**Given text:**

January 12, 2010
Walkin’ Wheels for Rocco
NDG panhandler needs $3,000 for dog’s surgery
Justin Durrell sits in front of the SAQ on Sherbrooke Street West with his dog Leila. PHOTO JUSTIN GIOVANETTI
“It’s not that easy to get an apartment when you’re already on welfare, and then the landlord sees you walk in with two pit bulls...”
If you live in Notre-Dame-de-Grâce, chances are you’ve seen Justin Durrell.
He is often found panhandling on Sherbrooke Street West, between Hingston and Beaconsfield Avenues. Many of the locals are friendly with Durrell, bringing him hot coffee from the nearby Dunkin’ Donuts or stopping to pet his two pit bulls, Rocco and Molar, who are always by his side.
Both dogs are popular with NDG residents, often licking the hands of people who stop to chat with Durrell, before returning their heads to their master’s lap.
Lately, Rocco has been noticeably absent. That’s because on Christmas Eve he took a bad fall while playing with Molar, tearing three ligaments in one of his hind legs. Now, Rocco is unable to walk and members of the community are coming together to help pay for the expensive surgery he needs.
“The vet told me that it would cost about $3,000 for the operation, plus another $400 for the Walkin’ Wheels that Rocco needs after the operation,” said Durrell.
Ever since he heard the news, Durrell has been going out in temperatures as low as -30 degrees Celsius to beg on the streets for Rocco. Despite residents who have expressed worries about his health, Durrell said he needed to raise money for his dog’s operation. Local animal group, Eleven Eleven Animal Rescue, heard about the story and volunteered to help.
“Some people are uncomfortable with the idea of giving money to someone begging on the street, so our website is another way to help out,” said Caroline Ross, founder of Eleven Eleven Animal Rescue. The group has so far raised over $400 online.

**Tasks to perform:**
A. Answer these questions using the article about Rocco:
(i) What injury did Rocco suffer on Christmas Eve?
(ii) According to the vet, how much would the Walkin’ Wheels cost?
(iii) How much has Eleven Eleven Animal Rescue raised online so far?
B. Rewrite the part of the article about Rocco starting with "If you live" and going on through "by his side.", replacing "hot coffee" with "hot tea".

**Data under study:**
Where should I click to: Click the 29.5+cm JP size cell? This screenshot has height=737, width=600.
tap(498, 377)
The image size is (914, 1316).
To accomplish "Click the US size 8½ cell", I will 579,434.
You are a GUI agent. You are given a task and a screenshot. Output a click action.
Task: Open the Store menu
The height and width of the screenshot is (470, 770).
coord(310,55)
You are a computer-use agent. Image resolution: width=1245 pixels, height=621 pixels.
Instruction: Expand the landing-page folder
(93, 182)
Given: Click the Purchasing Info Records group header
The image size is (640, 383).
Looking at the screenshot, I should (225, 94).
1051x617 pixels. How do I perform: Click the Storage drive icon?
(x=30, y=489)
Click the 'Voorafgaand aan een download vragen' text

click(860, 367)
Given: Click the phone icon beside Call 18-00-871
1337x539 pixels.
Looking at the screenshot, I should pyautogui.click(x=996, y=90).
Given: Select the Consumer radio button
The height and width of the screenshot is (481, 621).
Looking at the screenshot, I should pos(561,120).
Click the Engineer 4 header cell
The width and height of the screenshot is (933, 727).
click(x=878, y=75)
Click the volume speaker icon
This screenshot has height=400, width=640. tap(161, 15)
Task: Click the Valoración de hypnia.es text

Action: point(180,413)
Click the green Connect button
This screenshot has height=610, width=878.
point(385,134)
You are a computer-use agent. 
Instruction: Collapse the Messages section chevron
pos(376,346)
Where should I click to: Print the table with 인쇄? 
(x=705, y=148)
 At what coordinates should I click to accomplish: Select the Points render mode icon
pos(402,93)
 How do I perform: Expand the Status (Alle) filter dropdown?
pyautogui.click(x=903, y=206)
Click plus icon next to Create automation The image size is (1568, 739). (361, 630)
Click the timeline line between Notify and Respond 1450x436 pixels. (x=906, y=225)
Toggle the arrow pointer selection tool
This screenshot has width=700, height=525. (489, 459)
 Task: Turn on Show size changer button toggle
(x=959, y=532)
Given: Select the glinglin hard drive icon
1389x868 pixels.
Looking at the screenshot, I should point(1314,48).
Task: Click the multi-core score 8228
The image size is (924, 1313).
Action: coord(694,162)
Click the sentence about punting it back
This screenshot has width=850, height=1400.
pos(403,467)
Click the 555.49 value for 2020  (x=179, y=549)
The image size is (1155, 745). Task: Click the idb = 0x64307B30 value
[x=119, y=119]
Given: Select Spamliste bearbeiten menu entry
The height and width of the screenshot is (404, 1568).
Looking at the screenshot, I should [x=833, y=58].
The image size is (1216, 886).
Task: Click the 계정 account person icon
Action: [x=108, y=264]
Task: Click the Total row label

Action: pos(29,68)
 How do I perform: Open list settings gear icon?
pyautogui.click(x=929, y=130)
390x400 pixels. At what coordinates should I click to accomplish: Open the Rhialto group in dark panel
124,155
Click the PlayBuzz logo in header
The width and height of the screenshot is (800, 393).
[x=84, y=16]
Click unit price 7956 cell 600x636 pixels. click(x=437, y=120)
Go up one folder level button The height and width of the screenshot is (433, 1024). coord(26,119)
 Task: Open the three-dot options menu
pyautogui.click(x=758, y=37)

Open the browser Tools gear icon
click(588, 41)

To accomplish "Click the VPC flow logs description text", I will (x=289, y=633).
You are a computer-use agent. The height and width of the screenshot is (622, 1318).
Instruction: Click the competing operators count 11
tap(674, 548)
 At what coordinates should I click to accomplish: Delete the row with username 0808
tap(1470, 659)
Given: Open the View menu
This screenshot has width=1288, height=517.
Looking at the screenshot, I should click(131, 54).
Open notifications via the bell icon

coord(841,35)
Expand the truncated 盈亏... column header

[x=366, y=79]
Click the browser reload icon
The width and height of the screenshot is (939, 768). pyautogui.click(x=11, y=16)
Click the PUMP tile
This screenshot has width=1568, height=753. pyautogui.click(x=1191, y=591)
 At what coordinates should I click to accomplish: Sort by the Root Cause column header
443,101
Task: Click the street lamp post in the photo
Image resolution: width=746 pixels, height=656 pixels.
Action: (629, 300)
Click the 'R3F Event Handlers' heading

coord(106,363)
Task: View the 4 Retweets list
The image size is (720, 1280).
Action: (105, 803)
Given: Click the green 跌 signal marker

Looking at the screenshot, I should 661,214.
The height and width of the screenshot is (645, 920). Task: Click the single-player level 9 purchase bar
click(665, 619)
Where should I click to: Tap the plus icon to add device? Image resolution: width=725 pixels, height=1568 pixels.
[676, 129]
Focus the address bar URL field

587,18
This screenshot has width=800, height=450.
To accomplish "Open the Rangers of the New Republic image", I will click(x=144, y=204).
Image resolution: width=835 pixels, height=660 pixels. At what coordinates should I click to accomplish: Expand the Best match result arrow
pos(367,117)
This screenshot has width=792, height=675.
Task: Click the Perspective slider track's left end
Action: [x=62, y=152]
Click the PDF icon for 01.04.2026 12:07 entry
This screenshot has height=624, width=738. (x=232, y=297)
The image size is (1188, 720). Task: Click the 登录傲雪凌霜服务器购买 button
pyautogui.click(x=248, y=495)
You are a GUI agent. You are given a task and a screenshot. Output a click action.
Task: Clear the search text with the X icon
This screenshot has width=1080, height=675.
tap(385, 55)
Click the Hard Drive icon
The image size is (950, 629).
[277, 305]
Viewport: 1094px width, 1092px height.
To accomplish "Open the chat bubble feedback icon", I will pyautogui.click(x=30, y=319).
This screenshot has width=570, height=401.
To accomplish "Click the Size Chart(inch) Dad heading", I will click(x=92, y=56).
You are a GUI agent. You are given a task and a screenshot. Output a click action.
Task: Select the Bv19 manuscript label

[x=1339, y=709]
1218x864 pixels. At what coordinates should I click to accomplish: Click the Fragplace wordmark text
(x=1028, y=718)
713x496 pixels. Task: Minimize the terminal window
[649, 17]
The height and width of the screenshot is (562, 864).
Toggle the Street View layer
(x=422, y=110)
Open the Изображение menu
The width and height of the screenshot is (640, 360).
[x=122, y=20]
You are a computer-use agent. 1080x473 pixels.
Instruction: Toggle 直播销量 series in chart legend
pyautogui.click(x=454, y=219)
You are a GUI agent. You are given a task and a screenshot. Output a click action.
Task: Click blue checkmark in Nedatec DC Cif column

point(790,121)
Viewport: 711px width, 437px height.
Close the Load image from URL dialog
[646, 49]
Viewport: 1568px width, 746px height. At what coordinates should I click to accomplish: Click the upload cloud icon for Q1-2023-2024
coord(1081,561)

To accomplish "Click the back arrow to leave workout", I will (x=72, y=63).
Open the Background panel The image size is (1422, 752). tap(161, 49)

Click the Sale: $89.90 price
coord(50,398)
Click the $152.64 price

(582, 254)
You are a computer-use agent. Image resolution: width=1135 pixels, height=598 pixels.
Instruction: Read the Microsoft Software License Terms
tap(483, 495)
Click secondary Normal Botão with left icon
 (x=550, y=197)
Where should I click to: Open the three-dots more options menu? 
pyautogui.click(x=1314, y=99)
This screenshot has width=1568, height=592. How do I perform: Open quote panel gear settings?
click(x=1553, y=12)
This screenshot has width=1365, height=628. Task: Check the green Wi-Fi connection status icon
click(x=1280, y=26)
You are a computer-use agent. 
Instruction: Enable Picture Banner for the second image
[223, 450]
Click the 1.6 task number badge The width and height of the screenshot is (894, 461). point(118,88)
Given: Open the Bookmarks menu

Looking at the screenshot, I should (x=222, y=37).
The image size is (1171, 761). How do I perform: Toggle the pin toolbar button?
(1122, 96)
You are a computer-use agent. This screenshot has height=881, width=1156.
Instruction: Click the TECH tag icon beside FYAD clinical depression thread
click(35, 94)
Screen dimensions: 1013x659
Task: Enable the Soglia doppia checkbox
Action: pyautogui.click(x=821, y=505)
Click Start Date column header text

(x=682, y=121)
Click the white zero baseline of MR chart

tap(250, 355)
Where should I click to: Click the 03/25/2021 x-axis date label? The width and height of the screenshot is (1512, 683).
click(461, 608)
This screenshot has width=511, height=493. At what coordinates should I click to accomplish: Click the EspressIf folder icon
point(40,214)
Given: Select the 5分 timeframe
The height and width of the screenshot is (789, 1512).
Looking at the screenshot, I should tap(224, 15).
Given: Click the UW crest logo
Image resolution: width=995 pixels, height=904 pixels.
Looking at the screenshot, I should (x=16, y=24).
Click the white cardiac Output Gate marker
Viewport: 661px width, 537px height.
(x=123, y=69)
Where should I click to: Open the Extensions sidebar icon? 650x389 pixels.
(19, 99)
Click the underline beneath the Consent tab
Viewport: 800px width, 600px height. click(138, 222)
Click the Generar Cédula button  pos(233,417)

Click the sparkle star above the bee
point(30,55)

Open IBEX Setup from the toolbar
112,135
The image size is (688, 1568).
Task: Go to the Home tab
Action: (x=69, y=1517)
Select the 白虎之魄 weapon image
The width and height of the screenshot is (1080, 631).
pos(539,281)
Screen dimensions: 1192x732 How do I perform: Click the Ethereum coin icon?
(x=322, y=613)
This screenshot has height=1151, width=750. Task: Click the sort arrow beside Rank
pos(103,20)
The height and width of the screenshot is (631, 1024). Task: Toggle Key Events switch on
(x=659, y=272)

**Answers in order:**
A.
(i) He tore three ligaments in one of his hind legs.
(ii) About $400.
(iii) Over $400.

B.
If you live in Notre-Dame-de-Grâce, chances are you’ve seen Justin Durrell.
He is often found panhandling on Sherbrooke Street West, between Hingston and Beaconsfield Avenues. Many of the locals are friendly with Durrell, bringing him hot tea from the nearby Dunkin’ Donuts or stopping to pet his two pit bulls, Rocco and Molar, who are always by his side.